Obama-upsetIn March my Brookings colleague Robert Kagan memorably observed that President Obama was giving the American people the foreign policy they wanted—and they didn’t much like it. Overseas events have only deepened public concern. A Pew Research Center survey released Aug. 28 found that only 35% of people approve of the president’s handling of the crises in Iraq and Ukraine. Only 15% think we play a more important and powerful role in the world than we did a decade ago, compared with 48% who think our role is less important. And 65% believe that we live in a world more dangerous than it was a few years ago.

The Pew study also finds compelling evidence that Americans are beginning to change their minds about what they want.
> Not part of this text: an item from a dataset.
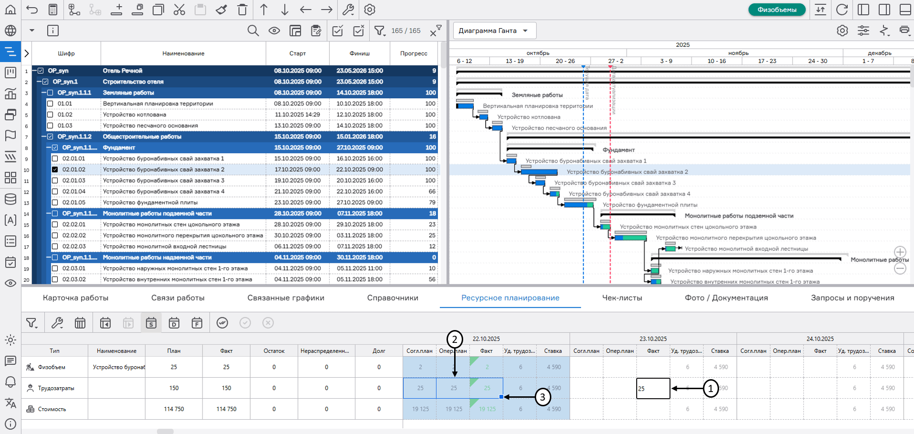Click the zoom in plus on Gantt chart
914x434 pixels.
(900, 252)
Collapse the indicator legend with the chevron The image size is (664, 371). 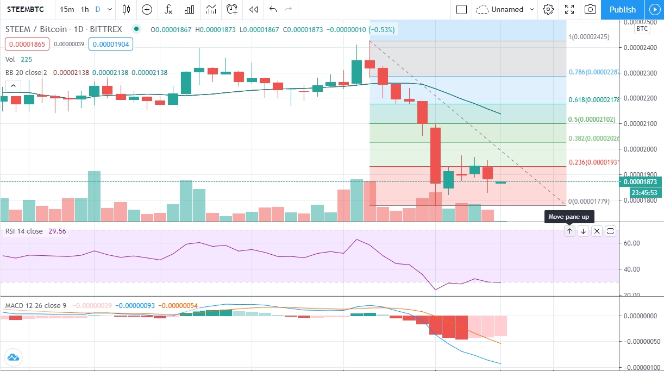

The share of those who think the U.S. does too much in the world has fallen to only 39% today, from 51% in November, while the share who thinks it does too little has nearly doubled, to 31% from 17%. In the early months of the Obama presidency, only 38% thought the president was “not tough enough” on national security; today, 54% believe that—a figure that includes more than one third of all Democrats.

Leading Democrats are starting to reflect this shift. Responding to Mr. Obama’s post-vacation remarks on Iraq and Ukraine, Dianne Feinstein, the chairwoman of the Senate Intelligence Committee, said that Mr. Obama “is very cautious. Maybe, in this instance, too cautious.”

The perception of rising threats is also changing the public’s willingness to countenance the use of American military power. Fearing that neither Congress nor the people would support him, Mr. Obama famously shied from bombing Syrian regime forces last September. In early August a Pew Research Center/USA Today survey found 54% approval for airstrikes against Islamic State terrorists in Iraq. There is no reason to believe that the public would reject extending these strikes to the group’s strongholds in Syria—if the president offers a clear and compelling justification for taking that step.

This brings us to the other burning issue of the day—Vladimir Putin’s blatant aggression against a sovereign state in the heart of Europe. It turns out that the American people have been paying attention. In November only 38% believed that growing tension between Russia and its neighbors was a major threat to American interests; now 53% see it that way. Notably for these polarized times, the view is shared across partisan lines: 54% of Republicans, 54% of Democrats and 52% of independents.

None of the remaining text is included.